▶ TASK PROMPT
Can you write out the entries below as a numbered list, starting at the line that has "Image resolution: width=624" and stopping after the line that has "Select the 0.5", with blank lines skipped and the pictures left out?

▶ DATA LINES
::::::::::

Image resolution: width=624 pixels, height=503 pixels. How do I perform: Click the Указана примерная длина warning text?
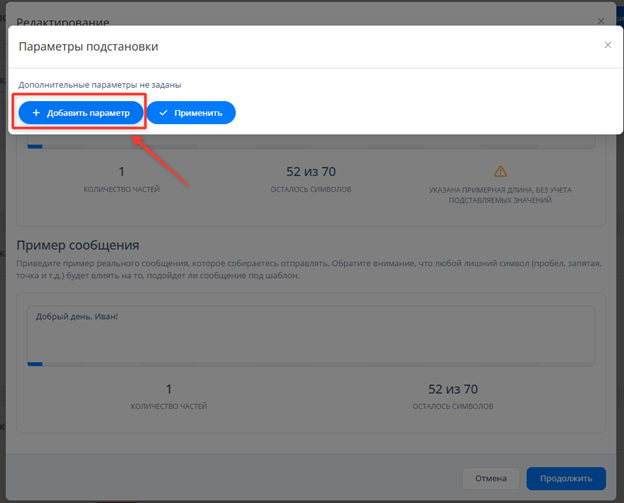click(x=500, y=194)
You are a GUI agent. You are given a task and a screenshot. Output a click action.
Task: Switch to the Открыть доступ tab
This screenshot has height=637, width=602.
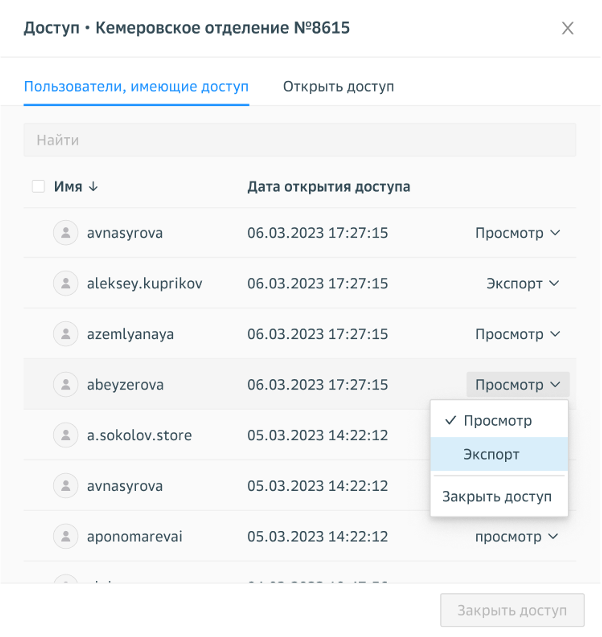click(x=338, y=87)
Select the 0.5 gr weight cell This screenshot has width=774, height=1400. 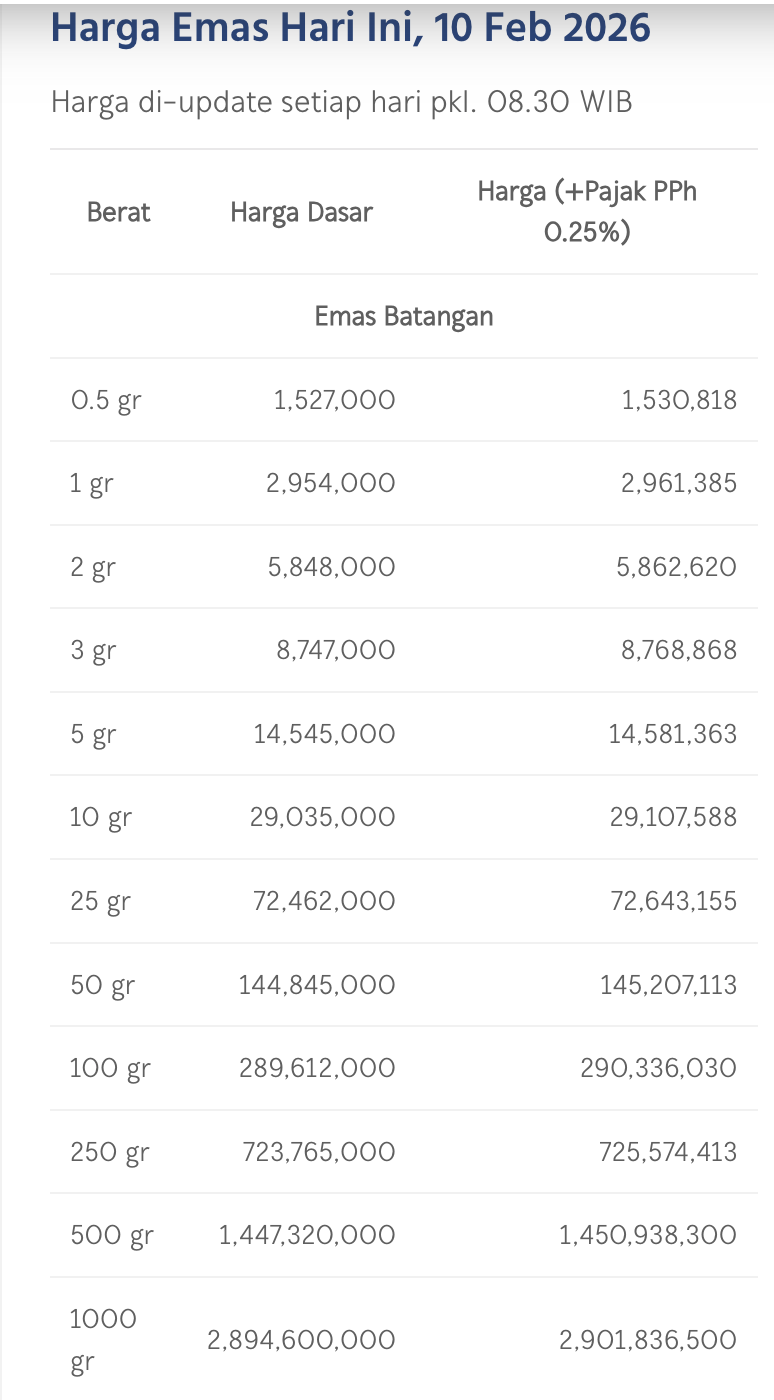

::::::::::

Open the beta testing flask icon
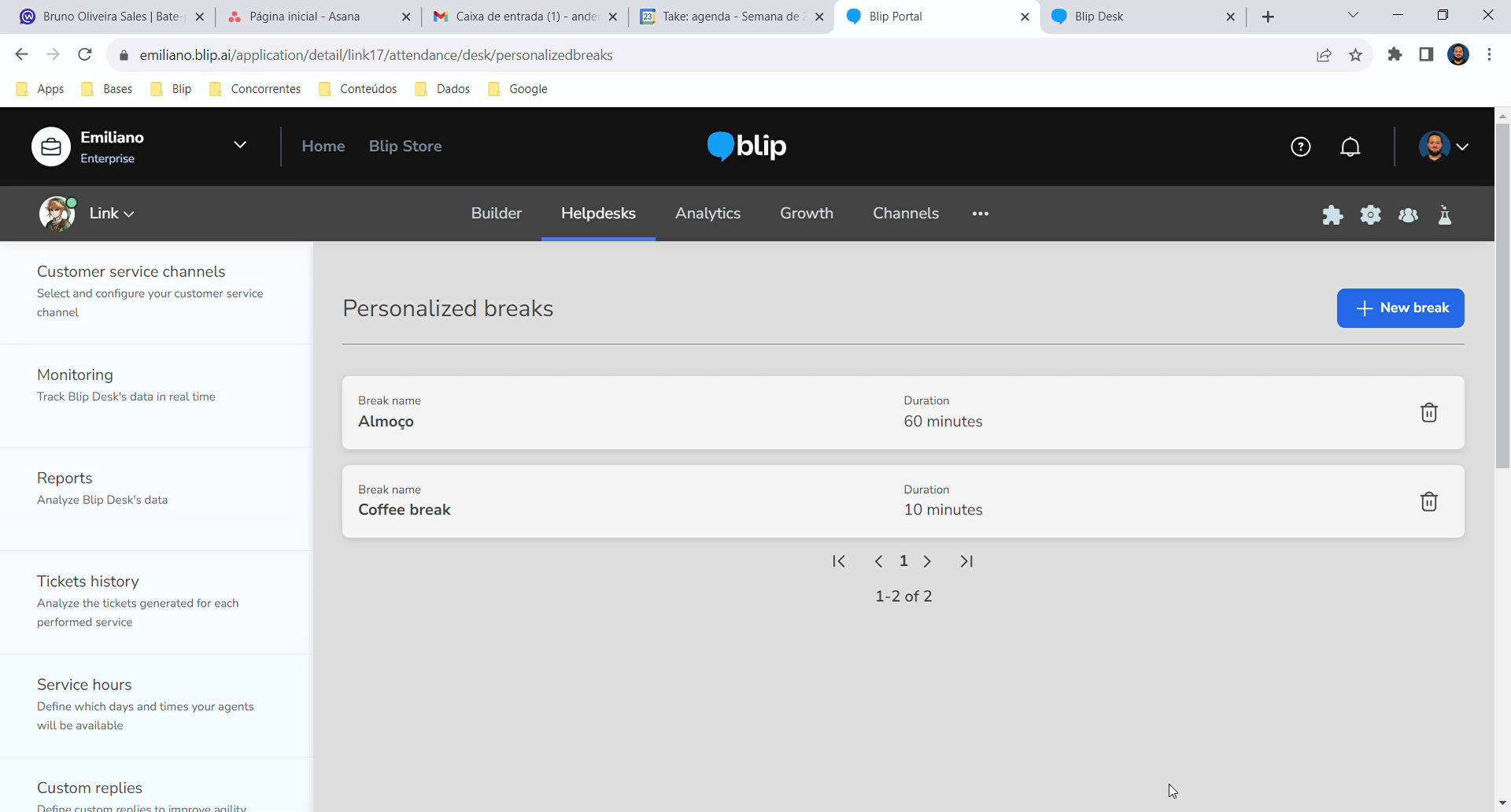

::::::::::

▶ OUTPUT
1. Image resolution: width=624 pixels, height=503 pixels. How do I perform: Click the Указана примерная длина warning text?
2. click(x=500, y=194)
3. You are a GUI agent. You are given a task and a screenshot. Output a click action.
4. Task: Switch to the Открыть доступ tab
5. This screenshot has height=637, width=602.
6. click(x=338, y=87)
7. Select the 0.5 gr weight cell This screenshot has width=774, height=1400. 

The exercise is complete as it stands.